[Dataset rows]
## BEGIN
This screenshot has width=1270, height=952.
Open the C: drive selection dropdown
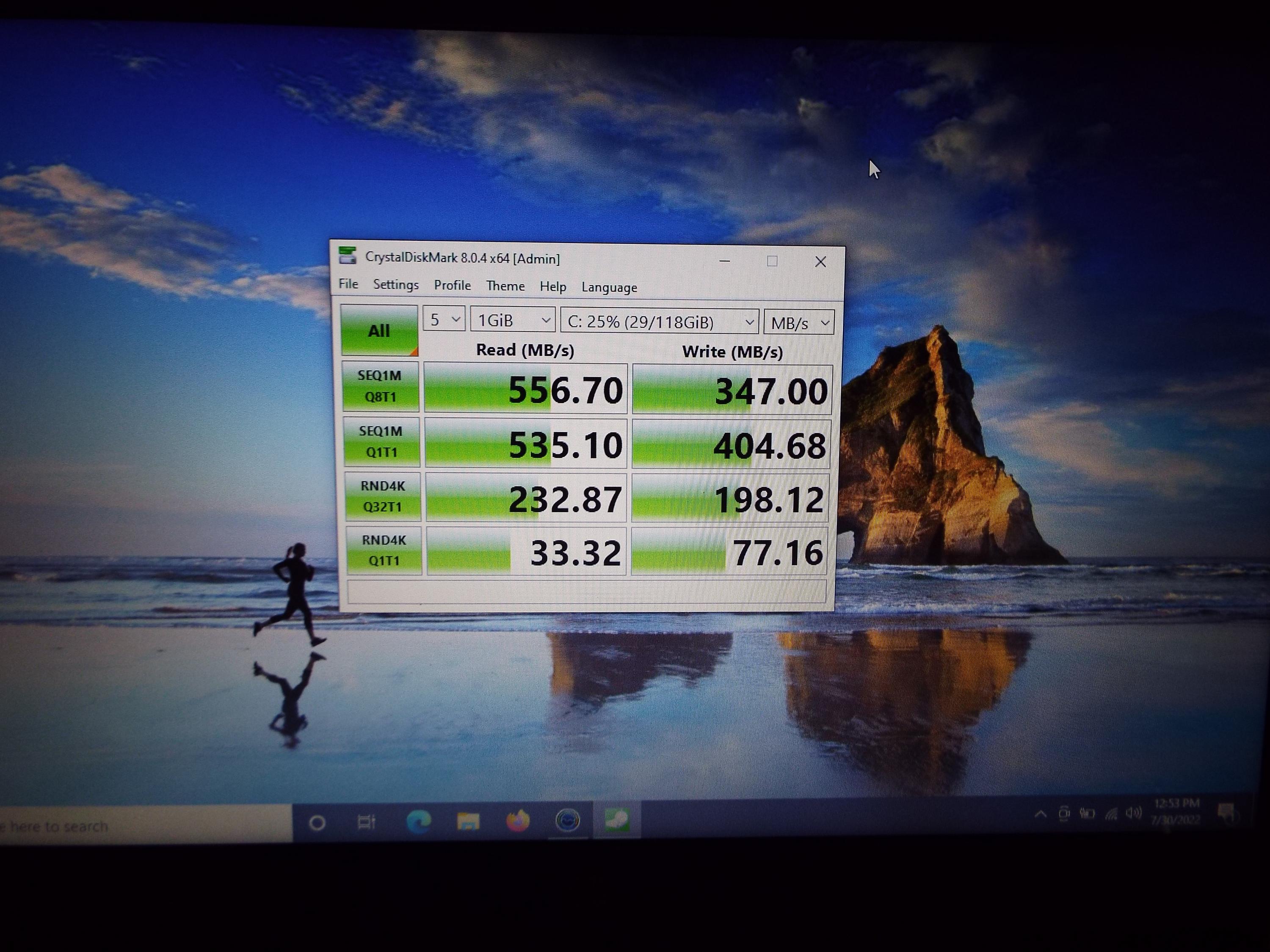coord(660,322)
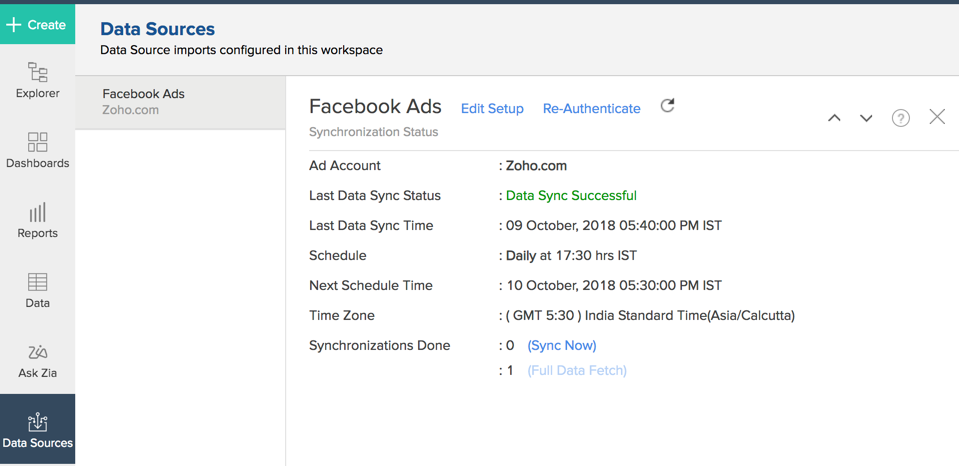Screen dimensions: 959x466
Task: Open the Data section
Action: pos(37,290)
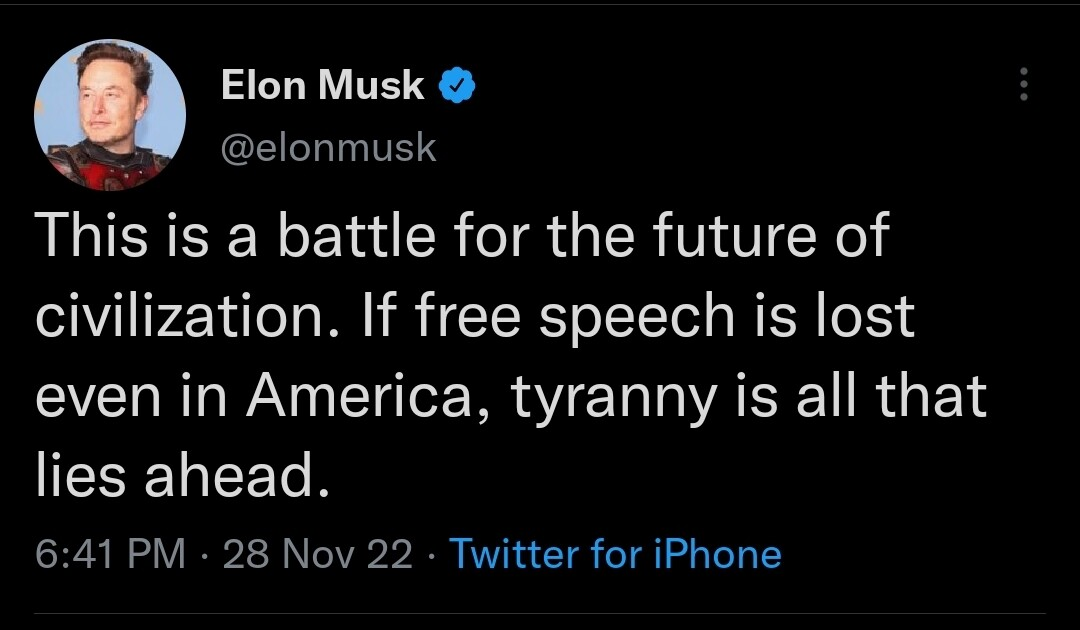Click the display name Elon Musk

point(322,86)
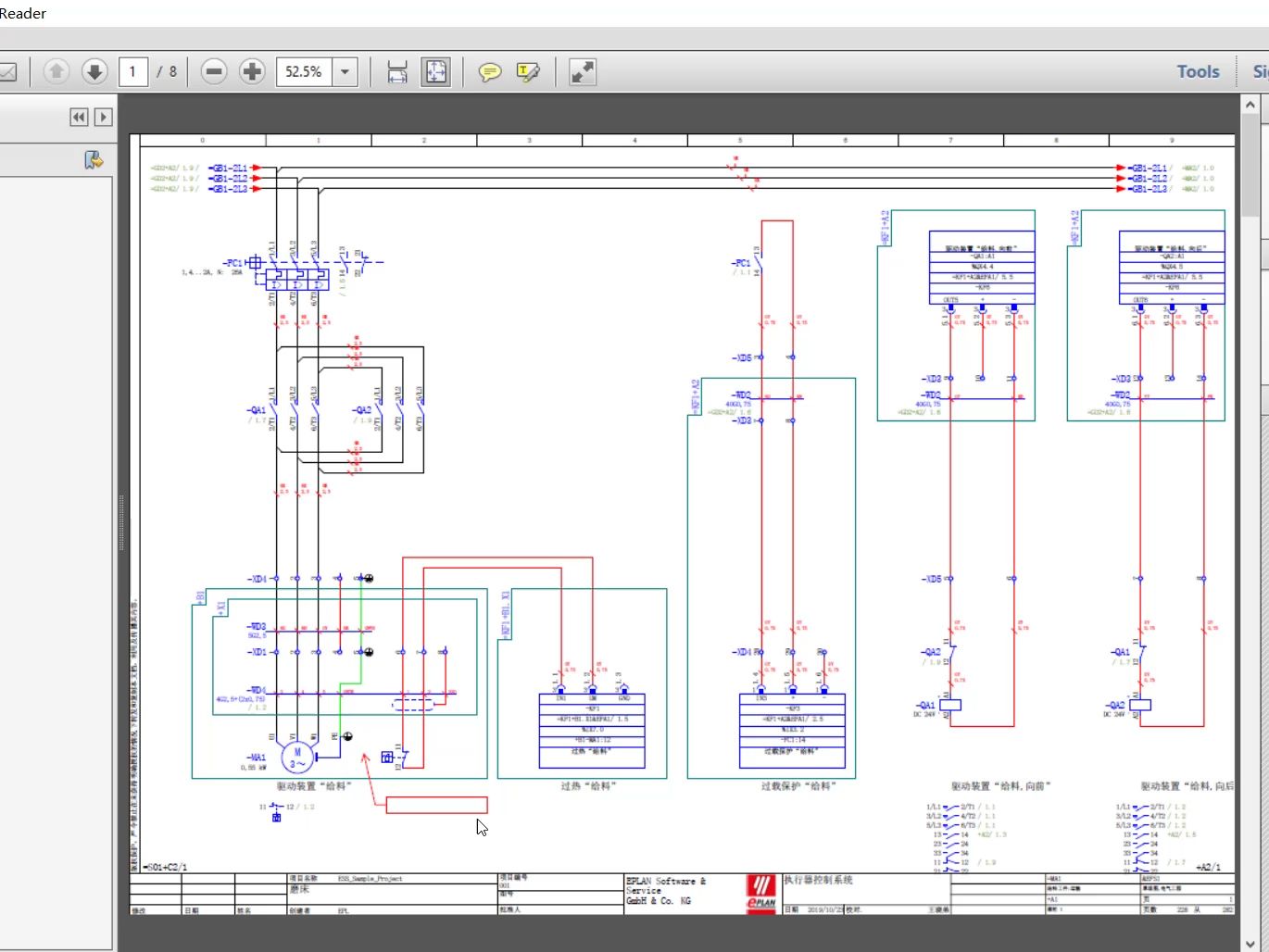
## END
Write out all the lines above again, substituting "menu" for "dropdown" and keeping everything else unchanged. Leave the pictures out.

This screenshot has width=1270, height=952.
Open the C: drive selection menu
coord(660,322)
Screen dimensions: 959x466
Task: Open the Data section
Action: pos(37,290)
Click the display name Elon Musk

point(322,86)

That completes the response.